◆ **What this task involves**
Whenever a line in the entries includes the word "green", copy that line out.

::: Materials provided

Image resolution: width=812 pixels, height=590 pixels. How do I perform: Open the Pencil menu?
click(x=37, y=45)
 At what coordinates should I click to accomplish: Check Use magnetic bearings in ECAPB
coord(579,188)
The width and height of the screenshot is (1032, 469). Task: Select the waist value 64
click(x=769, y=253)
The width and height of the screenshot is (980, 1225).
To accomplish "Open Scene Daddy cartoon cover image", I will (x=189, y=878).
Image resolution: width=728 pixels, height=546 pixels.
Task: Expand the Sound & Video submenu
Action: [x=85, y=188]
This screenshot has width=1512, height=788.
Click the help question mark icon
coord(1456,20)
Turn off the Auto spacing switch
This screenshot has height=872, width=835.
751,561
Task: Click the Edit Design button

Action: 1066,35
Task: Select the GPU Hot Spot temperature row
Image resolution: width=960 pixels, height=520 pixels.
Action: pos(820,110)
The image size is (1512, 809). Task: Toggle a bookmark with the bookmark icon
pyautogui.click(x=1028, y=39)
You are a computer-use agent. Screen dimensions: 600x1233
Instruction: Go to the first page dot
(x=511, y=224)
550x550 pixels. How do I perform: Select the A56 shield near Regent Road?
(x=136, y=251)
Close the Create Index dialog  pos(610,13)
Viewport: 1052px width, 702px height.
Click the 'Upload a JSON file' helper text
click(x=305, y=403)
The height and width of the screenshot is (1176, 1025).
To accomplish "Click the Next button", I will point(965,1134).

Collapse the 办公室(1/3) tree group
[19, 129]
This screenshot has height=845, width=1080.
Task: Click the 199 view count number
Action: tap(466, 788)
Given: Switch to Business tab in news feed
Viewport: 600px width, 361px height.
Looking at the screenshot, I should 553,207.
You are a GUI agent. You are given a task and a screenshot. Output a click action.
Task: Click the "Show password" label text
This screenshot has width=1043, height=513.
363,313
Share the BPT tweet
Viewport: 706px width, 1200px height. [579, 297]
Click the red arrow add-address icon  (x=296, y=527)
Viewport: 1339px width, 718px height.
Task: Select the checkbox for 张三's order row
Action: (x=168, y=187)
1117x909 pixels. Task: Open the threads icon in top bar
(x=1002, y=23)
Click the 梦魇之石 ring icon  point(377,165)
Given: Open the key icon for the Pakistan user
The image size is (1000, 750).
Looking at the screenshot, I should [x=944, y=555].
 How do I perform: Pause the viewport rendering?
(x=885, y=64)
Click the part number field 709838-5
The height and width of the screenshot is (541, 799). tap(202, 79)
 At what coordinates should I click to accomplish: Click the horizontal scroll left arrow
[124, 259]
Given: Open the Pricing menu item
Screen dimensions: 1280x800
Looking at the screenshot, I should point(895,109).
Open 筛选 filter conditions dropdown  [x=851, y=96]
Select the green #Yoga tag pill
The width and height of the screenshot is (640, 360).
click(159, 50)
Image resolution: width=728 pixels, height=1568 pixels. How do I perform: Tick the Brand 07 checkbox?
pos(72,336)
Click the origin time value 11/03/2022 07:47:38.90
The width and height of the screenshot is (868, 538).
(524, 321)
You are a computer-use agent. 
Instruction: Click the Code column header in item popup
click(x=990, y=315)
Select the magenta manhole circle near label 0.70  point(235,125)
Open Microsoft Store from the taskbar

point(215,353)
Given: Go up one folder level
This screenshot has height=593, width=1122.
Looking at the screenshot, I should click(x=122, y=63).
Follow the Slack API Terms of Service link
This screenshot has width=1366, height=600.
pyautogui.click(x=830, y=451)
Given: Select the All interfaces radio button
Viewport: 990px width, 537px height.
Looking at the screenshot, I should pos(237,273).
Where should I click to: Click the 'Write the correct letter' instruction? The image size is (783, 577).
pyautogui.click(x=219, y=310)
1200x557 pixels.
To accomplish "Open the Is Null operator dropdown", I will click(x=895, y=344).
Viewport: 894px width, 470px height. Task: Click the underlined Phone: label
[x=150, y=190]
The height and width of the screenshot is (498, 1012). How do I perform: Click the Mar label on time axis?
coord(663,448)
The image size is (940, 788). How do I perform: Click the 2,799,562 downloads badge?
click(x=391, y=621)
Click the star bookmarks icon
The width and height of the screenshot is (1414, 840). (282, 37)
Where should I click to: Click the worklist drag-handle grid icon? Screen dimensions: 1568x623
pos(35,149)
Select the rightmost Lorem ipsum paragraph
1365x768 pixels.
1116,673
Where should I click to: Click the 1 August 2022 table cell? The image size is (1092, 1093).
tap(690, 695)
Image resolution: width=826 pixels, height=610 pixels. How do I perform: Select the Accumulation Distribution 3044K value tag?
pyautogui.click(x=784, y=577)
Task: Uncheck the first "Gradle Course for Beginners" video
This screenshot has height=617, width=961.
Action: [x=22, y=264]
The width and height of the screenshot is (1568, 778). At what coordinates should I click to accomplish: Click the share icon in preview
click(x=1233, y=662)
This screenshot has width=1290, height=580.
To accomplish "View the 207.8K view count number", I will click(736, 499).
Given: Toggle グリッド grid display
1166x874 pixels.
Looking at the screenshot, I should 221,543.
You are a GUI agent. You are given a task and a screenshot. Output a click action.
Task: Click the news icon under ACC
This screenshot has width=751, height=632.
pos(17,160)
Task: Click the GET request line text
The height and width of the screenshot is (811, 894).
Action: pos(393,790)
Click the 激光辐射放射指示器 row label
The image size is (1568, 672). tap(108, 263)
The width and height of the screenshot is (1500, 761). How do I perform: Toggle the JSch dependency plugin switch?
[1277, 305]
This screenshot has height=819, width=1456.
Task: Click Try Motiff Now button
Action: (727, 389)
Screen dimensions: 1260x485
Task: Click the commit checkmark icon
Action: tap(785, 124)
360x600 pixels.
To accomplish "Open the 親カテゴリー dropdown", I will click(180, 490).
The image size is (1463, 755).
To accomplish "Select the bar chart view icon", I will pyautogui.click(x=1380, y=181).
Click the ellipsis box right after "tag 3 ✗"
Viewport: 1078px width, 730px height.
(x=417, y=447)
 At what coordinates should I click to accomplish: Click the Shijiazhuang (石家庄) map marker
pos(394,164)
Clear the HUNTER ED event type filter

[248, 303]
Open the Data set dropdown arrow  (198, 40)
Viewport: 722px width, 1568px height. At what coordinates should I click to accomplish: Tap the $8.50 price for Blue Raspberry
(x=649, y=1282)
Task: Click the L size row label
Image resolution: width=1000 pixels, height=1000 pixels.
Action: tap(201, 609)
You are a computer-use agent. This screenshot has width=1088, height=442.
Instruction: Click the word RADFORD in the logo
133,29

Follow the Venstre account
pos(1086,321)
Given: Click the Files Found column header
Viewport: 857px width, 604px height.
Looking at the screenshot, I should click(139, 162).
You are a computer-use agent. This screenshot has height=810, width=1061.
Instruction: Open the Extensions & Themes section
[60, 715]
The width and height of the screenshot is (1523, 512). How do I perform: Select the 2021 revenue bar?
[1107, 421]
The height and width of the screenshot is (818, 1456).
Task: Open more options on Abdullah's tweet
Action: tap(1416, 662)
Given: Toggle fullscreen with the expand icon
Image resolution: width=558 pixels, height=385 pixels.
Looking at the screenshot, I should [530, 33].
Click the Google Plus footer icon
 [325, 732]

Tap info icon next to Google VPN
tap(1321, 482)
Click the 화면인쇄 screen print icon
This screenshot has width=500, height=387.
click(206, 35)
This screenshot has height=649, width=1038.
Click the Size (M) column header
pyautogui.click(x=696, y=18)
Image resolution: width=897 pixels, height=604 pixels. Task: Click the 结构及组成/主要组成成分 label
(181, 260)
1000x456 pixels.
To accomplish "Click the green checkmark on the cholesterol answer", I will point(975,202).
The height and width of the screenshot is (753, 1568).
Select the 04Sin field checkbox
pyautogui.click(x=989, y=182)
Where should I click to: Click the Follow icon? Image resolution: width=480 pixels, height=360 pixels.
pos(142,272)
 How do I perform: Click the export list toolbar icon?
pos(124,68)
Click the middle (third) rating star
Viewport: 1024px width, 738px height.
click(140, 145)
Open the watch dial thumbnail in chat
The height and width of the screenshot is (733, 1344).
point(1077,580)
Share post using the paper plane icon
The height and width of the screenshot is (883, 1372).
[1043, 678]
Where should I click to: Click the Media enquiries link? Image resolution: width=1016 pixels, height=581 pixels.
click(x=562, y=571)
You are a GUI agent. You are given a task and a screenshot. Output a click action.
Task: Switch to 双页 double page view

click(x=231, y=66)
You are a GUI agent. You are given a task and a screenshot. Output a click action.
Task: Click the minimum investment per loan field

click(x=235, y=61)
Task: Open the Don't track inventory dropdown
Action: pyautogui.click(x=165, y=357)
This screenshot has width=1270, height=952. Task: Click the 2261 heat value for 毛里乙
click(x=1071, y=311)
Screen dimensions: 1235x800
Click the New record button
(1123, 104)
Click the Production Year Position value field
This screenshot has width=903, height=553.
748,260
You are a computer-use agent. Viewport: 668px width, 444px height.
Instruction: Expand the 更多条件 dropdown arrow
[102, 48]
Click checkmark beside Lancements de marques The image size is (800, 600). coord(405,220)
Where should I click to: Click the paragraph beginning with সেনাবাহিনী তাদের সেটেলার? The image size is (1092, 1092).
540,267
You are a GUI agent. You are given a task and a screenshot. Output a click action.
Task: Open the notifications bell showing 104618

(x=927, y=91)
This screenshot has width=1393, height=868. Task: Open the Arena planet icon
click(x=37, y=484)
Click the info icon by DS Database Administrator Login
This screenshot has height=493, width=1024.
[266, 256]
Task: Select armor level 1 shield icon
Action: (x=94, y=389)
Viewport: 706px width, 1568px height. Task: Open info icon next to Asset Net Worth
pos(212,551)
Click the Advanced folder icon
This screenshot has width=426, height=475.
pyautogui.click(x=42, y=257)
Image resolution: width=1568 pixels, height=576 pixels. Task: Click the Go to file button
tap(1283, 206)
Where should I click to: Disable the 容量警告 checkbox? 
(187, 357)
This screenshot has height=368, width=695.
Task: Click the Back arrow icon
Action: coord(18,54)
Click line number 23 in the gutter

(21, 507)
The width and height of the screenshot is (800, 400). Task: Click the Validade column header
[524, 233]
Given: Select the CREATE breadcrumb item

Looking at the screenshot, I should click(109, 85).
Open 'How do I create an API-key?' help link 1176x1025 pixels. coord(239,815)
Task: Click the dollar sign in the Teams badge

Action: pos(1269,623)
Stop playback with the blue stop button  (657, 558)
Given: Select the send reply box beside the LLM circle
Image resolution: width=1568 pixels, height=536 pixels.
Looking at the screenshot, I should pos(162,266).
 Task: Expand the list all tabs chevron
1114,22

::::::

◆ **Task result**
Select the green #Yoga tag pill
To accomplish "Click the green checkmark on the cholesterol answer", I will point(975,202).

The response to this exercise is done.